In response to message #5
 
   LAST EDITED ON 17-06-01 AT 04:29 AM (GMT)


I've just been to see Sat night's production with Edur + Oaks. The arena was completely packed. I echo what Bruce says about the dancers charging past - you get a real rush! The whole ballet felt almost interactive. Lucky I was, first row and centre, my aisle was used for lots of R&J’s entrances and exits. Several times Edur was right in front of me – almost close enough to touch! I usually see the corps as a backdrop to the central couple, but they were absolutely in your face here. And I was so excited to see the dancers do huge jetes, pirouettes etc up close.

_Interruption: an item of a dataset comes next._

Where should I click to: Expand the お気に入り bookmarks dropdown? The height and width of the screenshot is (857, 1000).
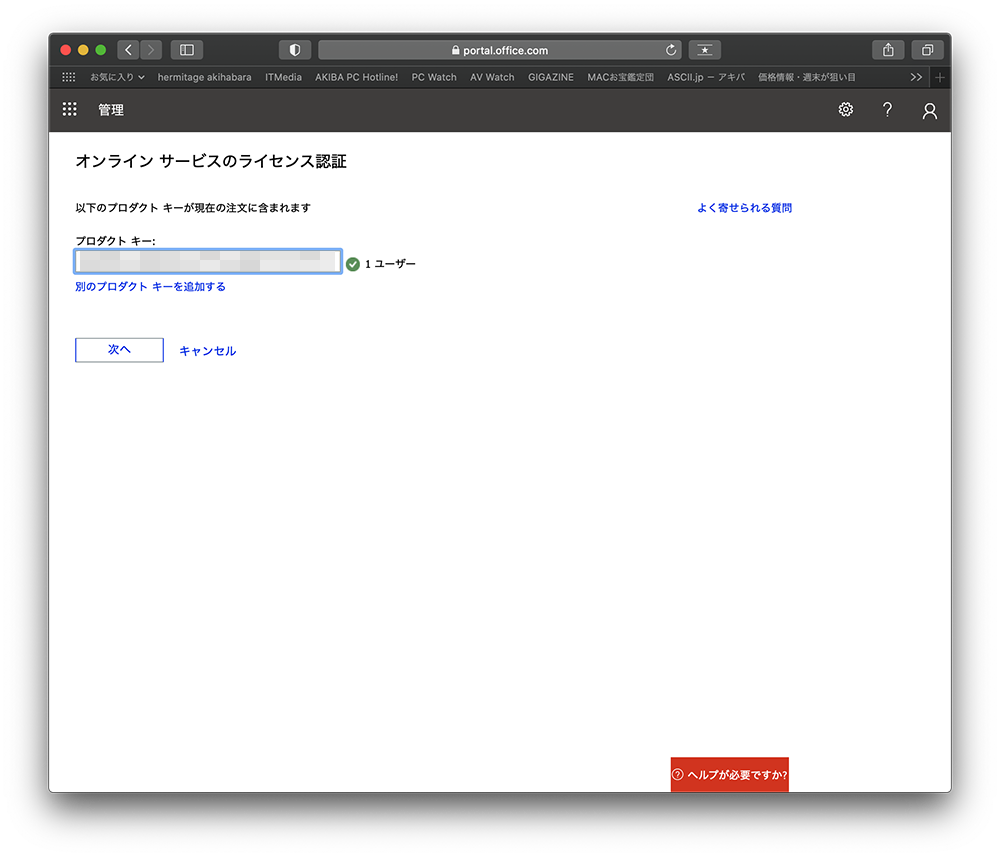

Edur is a fantastic Romeo – boyish and playful at first, then heady in love. Oaks is a lovely dancer, light and seemingly free from any restraints. The lifts between them were done without any effort at all, and they threw themselves into the pdd. At times, I did feel her Juliet was a bit one-note. I saw more depth and growth in Romeo than in Juliet. I hate to criticise Oaks because I missed some of the characterisation – someone always seemed to be in the way in the crucial scenes in Act I.

The moving balcony was not as ghastly as I’d read about but I do think it rotating is unnecessary. I think everyone could see Juliet just fine. Otherwise I was impressed at how well the dancers managed to play to every member of the near 360-degree audience.

This guy sitting next to me said it was more of a spectacle than a ballet and I only half agree. I'd hate to characterise it as such as it may put some balletomanes off. I think the ballet works well in the round and the whole atmosphere is so unique, it's worth going for.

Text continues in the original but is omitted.